Guest Editorial

Clayton and Pleasant Hill can make it easier for young people and seniors to live here

Guest EditorialCONTRA COSTA COUNTY, CA (Dec. 15, 2022) — The average home in Pleasant Hill costs $900,000, and a million in Clayton. Would you have been able to move here at those prices? Are you worried that those who grow up here won’t be able to buy a home and start a family here?

I doubt it’s news to you that California has a housing crisis. It’s a decades-old issue that doesn’t seem to be improving. But there are things our communities can do to make the problem better, or at least ensure it stops worsening.

A core reason housing is so expensive here is that the land itself is valuable, and cities put cumbersome restrictions on what can be built on that land, restricting it further. Therefore, a relatively simple way to create cheaper forms of housing is to allow people to build more of it on the same plot of land. This not only makes housing cheaper, but more flexible for those just starting out in their housing journey and looking to buy a starter home, or those looking to downsize in retirement without having to move out of their home community.

=====

* **Directives**
[1] Quote the housing editorial word for word, between "I doubt it’s" and "their home community.", inclusive.
[2] Name every place mentioned in the housing editorial, counting each place only once.
[3] Put this sentence from the housing editorial into Spanish: "I doubt it’s news to you that California has a housing crisis."
You won't need the material for any of this.

* **Data excerpt**
=====

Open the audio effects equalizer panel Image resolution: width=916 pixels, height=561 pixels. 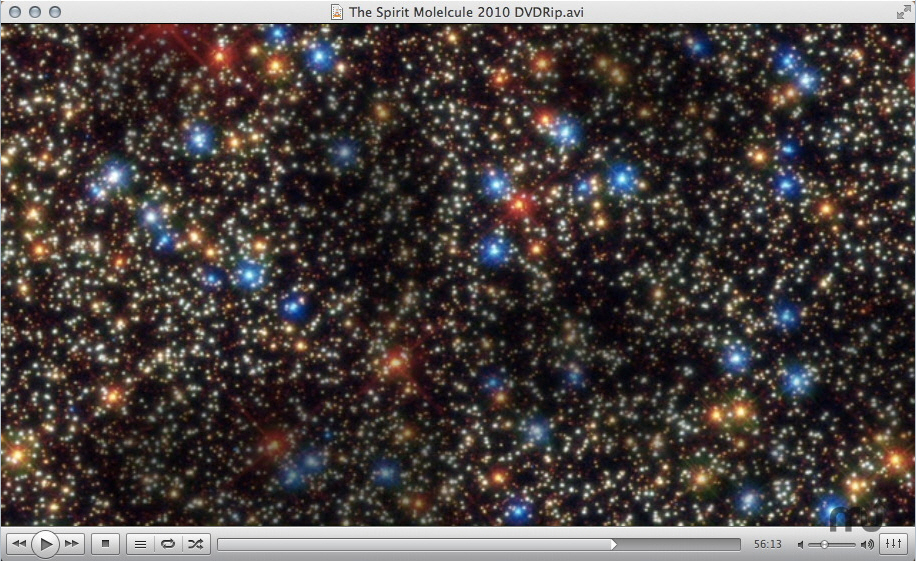(892, 544)
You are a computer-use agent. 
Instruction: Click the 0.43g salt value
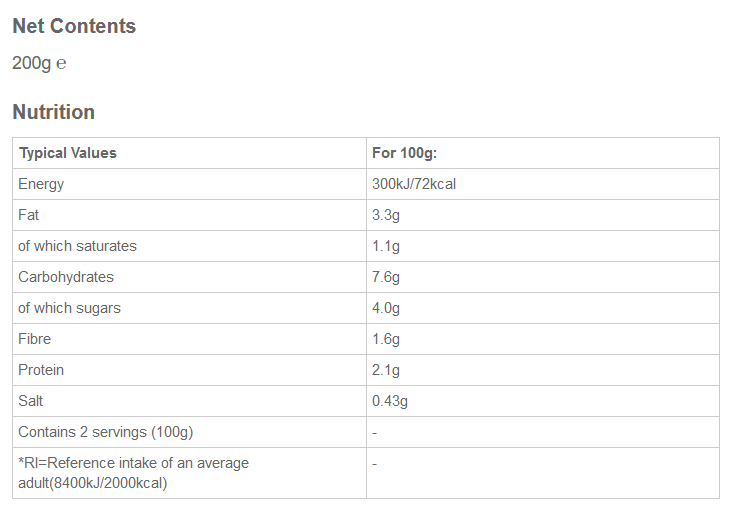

=====

* **Results by task**
[1]
I doubt it’s news to you that California has a housing crisis. It’s a decades-old issue that doesn’t seem to be improving. But there are things our communities can do to make the problem better, or at least ensure it stops worsening.

A core reason housing is so expensive here is that the land itself is valuable, and cities put cumbersome restrictions on what can be built on that land, restricting it further. Therefore, a relatively simple way to create cheaper forms of housing is to allow people to build more of it on the same plot of land. This not only makes housing cheaper, but more flexible for those just starting out in their housing journey and looking to buy a starter home, or those looking to downsize in retirement without having to move out of their home community.

[2] Clayton, Pleasant Hill, Contra Costa County, California

[3] Dudo que sea una novedad para usted que California tenga una crisis de vivienda.